Basic 2D drawing on top of Canvas

I’m interested in allowing users (of a 3d "editor’ I’m working on) to draw on the screen in order to make changes to the 3d mesh being “drawn” on. In the past I’ve noticed that usually the suggestion given to people interested in such a feature is to add actual 3d objects to the world in order to draw lines and such, but this isn’t going to work in my case of a very "freehand’ line. What I have in mind is what you’d see in a regular 2d image editor if you draw a freehand line:



http://i.imgur.com/F1ElA.jpg



Is there a way to do something like this? (If not, what’s the best approach I could take?)



Technically maybe I could put a Swing drawing canvas temporarily on top of the jME canvas, but then it’d lose focus and I’d lose the ability to get collision data needed to interpret what this line intersects with. So I think this’ll need to be something well integrated w/jME. Ideas?

If the line is in 2d-space, what will happen with the line if they rotate the camera? Will it still orient itself with the terrain?

Or do you mean the line is on the actual surface of the terrain?

Any camera changes (or any action after the initial mouse-drag really) would invalidate the interaction, so I’d just erase the line. It wouldn’t remain on the screen any longer than the time during which the user is doing a mouse drag. When the user ends the mouse drag, I’d remove the temporary “2d” line and perform the actual work needed to modify the mesh. In the case demonstrated above for example it’d be for ‘painting’ a river. So the 2d line is just UI feedback to the user to help out a bit.



Yeah, nothing as tough as re-drawing on new camera orientations, or anything like that. It’s more of a UI-level thing than OGL or 3d.



If this is just too out of the scope of jME, I’ll have to think of an alternative way of providing such user feedback… I’m not sure how it’d effect performance were I to actually add large numbers of temporary “line” markers.

it doesn’t sound too hard does it, a solution might be to :



while the mouse depressed :

for every game tick (simpleUpdate. Could run less frequently to boost performance at the expense of line resolution) :

• store the current mouse position (so it can be used next tick)

• add a com.jme3.scene.shape.Line to the guiNode, that starts at the mouse position from the previous tick, and ends the mouse position for this tick (mouse position in Projection Space i.e. screen x/y coords).

• repeat until mouse released

• profit?



it may be better to build a custom mesh on the fly for this, would be pretty basic geometry and wouldn’t require texturing. Also there may be a better shape to use other than Line - I have never used Line so probably shouldn’t be recommending it.



To me this sounds like a simple solution, it’s the kind of crap I used to do in Flash or HTML for drawing, but I would hazard a guess and say raping the scene graph with too many meshes like this will make it run like a dog, and is bit overkill.

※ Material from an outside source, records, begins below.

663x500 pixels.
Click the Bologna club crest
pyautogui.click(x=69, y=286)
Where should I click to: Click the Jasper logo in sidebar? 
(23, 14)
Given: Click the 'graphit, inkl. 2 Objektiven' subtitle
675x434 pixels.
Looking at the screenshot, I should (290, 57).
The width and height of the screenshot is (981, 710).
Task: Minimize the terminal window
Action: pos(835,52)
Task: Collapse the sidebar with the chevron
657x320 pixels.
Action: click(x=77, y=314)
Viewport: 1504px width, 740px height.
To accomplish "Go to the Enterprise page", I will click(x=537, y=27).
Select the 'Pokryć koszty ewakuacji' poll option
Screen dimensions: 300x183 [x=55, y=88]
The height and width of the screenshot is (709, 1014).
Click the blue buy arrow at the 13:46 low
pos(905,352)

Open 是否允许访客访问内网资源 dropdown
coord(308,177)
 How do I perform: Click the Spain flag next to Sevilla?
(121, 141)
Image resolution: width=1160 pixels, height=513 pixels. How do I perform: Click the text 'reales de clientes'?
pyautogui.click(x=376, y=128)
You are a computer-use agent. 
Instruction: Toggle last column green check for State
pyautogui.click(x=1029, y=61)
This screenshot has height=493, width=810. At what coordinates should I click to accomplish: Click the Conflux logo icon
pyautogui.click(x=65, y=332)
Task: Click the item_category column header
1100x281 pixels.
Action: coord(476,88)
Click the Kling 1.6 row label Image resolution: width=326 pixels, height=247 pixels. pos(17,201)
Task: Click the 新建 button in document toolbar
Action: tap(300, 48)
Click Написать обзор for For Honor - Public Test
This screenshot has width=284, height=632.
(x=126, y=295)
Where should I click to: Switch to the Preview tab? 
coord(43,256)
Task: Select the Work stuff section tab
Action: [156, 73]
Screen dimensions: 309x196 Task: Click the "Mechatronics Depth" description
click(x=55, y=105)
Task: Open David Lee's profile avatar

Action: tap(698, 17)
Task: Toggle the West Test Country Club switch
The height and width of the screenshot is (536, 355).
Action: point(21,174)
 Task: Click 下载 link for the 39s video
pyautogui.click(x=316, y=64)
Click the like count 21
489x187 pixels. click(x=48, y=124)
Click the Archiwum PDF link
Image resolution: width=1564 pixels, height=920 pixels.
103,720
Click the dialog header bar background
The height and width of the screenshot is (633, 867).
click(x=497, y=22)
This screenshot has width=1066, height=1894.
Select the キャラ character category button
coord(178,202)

eh, my 2-cents… good luck with it :slight_smile:

I see.

@thetoucher’s idea will work well for this.

Another option: you can overlay your UI with an image of the same resolution as the screen that is fully transparent. Then as the mouse is depressed and moves, update the pixels in that image. You can look at the SDK’s PaintTerrainToolAction for code on how to manipulate an image in jme.

If I overlayed the UI with a transparent image, would I still be able to get collision pick ray results as the mouse is dragged? That’s the main reason I haven’t explored such an option. But maybe if I get creative enough I can do this without ‘raping the scene graph’ (lol). Will start exploring options…

For every point drawn on the image you can translate it to a ray and save all of those to be used for intersecting the terrain when the time comes.

I think I’ll try the first approach first (easier), and see how it performs.

yep it will definitely be easier. I doubt it will slow down your app anyways.